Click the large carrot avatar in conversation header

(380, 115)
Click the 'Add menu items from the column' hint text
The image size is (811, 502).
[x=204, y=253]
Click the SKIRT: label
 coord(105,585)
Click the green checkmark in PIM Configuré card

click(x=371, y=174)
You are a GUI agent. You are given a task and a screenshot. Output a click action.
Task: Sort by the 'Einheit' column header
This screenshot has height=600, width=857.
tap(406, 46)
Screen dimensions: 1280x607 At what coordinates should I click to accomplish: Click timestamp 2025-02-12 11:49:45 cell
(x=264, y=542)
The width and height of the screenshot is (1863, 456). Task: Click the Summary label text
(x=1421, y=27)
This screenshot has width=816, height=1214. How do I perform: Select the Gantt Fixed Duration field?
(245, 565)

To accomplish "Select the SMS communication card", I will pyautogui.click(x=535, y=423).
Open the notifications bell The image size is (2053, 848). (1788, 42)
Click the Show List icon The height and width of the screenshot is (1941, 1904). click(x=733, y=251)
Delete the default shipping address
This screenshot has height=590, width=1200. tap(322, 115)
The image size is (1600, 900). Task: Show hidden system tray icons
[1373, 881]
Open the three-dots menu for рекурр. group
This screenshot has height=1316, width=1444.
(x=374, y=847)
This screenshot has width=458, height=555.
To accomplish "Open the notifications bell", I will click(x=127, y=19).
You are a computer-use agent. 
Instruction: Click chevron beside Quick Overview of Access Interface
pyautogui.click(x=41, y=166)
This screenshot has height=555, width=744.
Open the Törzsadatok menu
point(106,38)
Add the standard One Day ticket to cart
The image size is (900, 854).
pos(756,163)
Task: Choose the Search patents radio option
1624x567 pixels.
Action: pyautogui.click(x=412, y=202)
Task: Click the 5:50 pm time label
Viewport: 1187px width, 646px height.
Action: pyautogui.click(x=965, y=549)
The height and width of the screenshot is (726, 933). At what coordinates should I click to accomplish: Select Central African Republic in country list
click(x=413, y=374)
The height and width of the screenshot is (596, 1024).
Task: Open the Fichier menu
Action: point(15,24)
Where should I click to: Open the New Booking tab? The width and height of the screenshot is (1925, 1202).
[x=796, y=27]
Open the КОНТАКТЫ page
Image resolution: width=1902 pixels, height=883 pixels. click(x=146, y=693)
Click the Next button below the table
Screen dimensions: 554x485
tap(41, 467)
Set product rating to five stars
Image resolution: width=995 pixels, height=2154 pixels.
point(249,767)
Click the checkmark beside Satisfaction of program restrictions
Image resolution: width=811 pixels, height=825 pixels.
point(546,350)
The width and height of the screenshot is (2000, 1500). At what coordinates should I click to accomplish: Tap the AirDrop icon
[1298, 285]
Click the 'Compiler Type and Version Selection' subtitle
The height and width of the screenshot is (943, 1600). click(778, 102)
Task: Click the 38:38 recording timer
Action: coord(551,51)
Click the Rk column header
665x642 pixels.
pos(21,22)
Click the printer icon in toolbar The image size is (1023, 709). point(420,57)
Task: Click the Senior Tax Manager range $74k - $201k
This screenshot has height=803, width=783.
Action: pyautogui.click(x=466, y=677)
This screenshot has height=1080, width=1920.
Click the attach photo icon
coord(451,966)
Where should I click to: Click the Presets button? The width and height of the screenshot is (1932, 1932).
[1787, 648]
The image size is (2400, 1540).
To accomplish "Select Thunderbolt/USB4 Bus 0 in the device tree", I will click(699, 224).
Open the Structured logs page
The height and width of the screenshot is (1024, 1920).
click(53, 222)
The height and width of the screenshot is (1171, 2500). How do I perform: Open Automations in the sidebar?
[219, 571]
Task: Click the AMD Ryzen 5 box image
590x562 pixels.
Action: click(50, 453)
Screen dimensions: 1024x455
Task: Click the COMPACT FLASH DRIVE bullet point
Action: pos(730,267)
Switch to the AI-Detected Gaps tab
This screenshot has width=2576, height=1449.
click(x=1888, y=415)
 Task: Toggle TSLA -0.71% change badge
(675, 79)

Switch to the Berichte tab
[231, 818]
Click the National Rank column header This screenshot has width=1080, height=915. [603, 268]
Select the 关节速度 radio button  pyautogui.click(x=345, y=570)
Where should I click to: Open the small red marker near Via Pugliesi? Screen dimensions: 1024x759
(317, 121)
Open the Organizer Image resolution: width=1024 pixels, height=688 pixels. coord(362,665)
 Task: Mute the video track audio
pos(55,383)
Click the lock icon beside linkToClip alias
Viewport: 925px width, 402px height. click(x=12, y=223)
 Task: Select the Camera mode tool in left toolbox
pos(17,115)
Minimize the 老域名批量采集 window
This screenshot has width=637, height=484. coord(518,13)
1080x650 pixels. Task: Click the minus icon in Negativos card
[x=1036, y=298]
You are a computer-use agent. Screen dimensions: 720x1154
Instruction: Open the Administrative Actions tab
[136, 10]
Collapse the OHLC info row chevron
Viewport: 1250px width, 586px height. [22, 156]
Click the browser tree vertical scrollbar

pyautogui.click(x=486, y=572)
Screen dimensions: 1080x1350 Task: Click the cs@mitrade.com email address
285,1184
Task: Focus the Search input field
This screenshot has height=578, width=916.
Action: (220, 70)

___

▶ _À faire_
Présentez les lignes ci-dessus sous la forme d'une liste JSON de chaînes de caractères, avec une chaîne par ligne, sans reprendre les lignes vides.

▶ _Exercice corrigé_
[
  "Click the large carrot avatar in conversation header",
  "(380, 115)",
  "Click the 'Add menu items from the column' hint text",
  "The image size is (811, 502).",
  "[x=204, y=253]",
  "Click the SKIRT: label",
  " coord(105,585)",
  "Click the green checkmark in PIM Configuré card",
  "click(x=371, y=174)",
  "You are a GUI agent. You are given a task and a screenshot. Output a click action.",
  "Task: Sort by the 'Einheit' column header",
  "This screenshot has height=600, width=857.",
  "tap(406, 46)",
  "Screen dimensions: 1280x607 At what coordinates should I click to accomplish: Click timestamp 2025-02-12 11:49:45 cell",
  "(x=264, y=542)",
  "The width and height of the screenshot is (1863, 456). Task: Click the Summary label text",
  "(x=1421, y=27)",
  "This screenshot has width=816, height=1214. How do I perform: Select the Gantt Fixed Duration field?",
  "(245, 565)",
  "To accomplish \"Select the SMS communication card\", I will pyautogui.click(x=535, y=423).",
  "Open the notifications bell The image size is (2053, 848). (1788, 42)",
  "Click the Show List icon The height and width of the screenshot is (1941, 1904). click(x=733, y=251)",
  "Delete the default shipping address",
  "This screenshot has height=590, width=1200. tap(322, 115)",
  "The image size is (1600, 900). Task: Show hidden system tray icons",
  "[1373, 881]",
  "Open the three-dots menu for рекурр. group",
  "This screenshot has height=1316, width=1444.",
  "(x=374, y=847)",
  "This screenshot has width=458, height=555.",
  "To accomplish \"Open the notifications bell\", I will click(x=127, y=19).",
  "You are a computer-use agent. ",
  "Instruction: Click chevron beside Quick Overview of Access Interface",
  "pyautogui.click(x=41, y=166)",
  "This screenshot has height=555, width=744.",
  "Open the Törzsadatok menu",
  "point(106,38)",
  "Add the standard One Day ticket to cart",
  "The image size is (900, 854).",
  "pos(756,163)",
  "Task: Choose the Search patents radio option",
  "1624x567 pixels.",
  "Action: pyautogui.click(x=412, y=202)",
  "Task: Click the 5:50 pm time label",
  "Viewport: 1187px width, 646px height.",
  "Action: pyautogui.click(x=965, y=549)",
  "The height and width of the screenshot is (726, 933). At what coordinates should I click to accomplish: Select Central African Republic in country list",
  "click(x=413, y=374)",
  "The height and width of the screenshot is (596, 1024).",
  "Task: Open the Fichier menu",
  "Action: point(15,24)",
  "Where should I click to: Open the New Booking tab? The width and height of the screenshot is (1925, 1202).",
  "[x=796, y=27]",
  "Open the КОНТАКТЫ page",
  "Image resolution: width=1902 pixels, height=883 pixels. click(x=146, y=693)",
  "Click the Next button below the table",
  "Screen dimensions: 554x485",
  "tap(41, 467)",
  "Set product rating to five stars",
  "Image resolution: width=995 pixels, height=2154 pixels.",
  "point(249,767)",
  "Click the checkmark beside Satisfaction of program restrictions",
  "Image resolution: width=811 pixels, height=825 pixels.",
  "point(546,350)",
  "The width and height of the screenshot is (2000, 1500). At what coordinates should I click to accomplish: Tap the AirDrop icon",
  "[1298, 285]",
  "Click the 'Compiler Type and Version Selection' subtitle",
  "The height and width of the screenshot is (943, 1600). click(778, 102)",
  "Task: Click the 38:38 recording timer",
  "Action: coord(551,51)",
  "Click the Rk column header",
  "665x642 pixels.",
  "pos(21,22)",
  "Click the printer icon in toolbar The image size is (1023, 709). point(420,57)",
  "Task: Click the Senior Tax Manager range $74k - $201k",
  "This screenshot has height=803, width=783.",
  "Action: pyautogui.click(x=466, y=677)",
  "This screenshot has height=1080, width=1920.",
  "Click the attach photo icon",
  "coord(451,966)",
  "Where should I click to: Click the Presets button? The width and height of the screenshot is (1932, 1932).",
  "[1787, 648]",
  "The image size is (2400, 1540).",
  "To accomplish \"Select Thunderbolt/USB4 Bus 0 in the device tree\", I will click(699, 224).",
  "Open the Structured logs page",
  "The height and width of the screenshot is (1024, 1920).",
  "click(53, 222)",
  "The height and width of the screenshot is (1171, 2500). How do I perform: Open Automations in the sidebar?",
  "[219, 571]",
  "Task: Click the AMD Ryzen 5 box image",
  "590x562 pixels.",
  "Action: click(50, 453)",
  "Screen dimensions: 1024x455",
  "Task: Click the COMPACT FLASH DRIVE bullet point",
  "Action: pos(730,267)",
  "Switch to the AI-Detected Gaps tab",
  "This screenshot has width=2576, height=1449.",
  "click(x=1888, y=415)",
  " Task: Toggle TSLA -0.71% change badge",
  "(675, 79)",
  "Switch to the Berichte tab",
  "[231, 818]",
  "Click the National Rank column header This screenshot has width=1080, height=915. [603, 268]",
  "Select the 关节速度 radio button  pyautogui.click(x=345, y=570)",
  "Where should I click to: Open the small red marker near Via Pugliesi? Screen dimensions: 1024x759",
  "(317, 121)",
  "Open the Organizer Image resolution: width=1024 pixels, height=688 pixels. coord(362,665)",
  " Task: Mute the video track audio",
  "pos(55,383)",
  "Click the lock icon beside linkToClip alias",
  "Viewport: 925px width, 402px height. click(x=12, y=223)",
  " Task: Select the Camera mode tool in left toolbox",
  "pos(17,115)",
  "Minimize the 老域名批量采集 window",
  "This screenshot has width=637, height=484. coord(518,13)",
  "1080x650 pixels. Task: Click the minus icon in Negativos card",
  "[x=1036, y=298]",
  "You are a computer-use agent. Screen dimensions: 720x1154",
  "Instruction: Open the Administrative Actions tab",
  "[136, 10]",
  "Collapse the OHLC info row chevron",
  "Viewport: 1250px width, 586px height. [22, 156]",
  "Click the browser tree vertical scrollbar",
  "pyautogui.click(x=486, y=572)",
  "Screen dimensions: 1080x1350 Task: Click the cs@mitrade.com email address",
  "285,1184",
  "Task: Focus the Search input field",
  "This screenshot has height=578, width=916.",
  "Action: (220, 70)"
]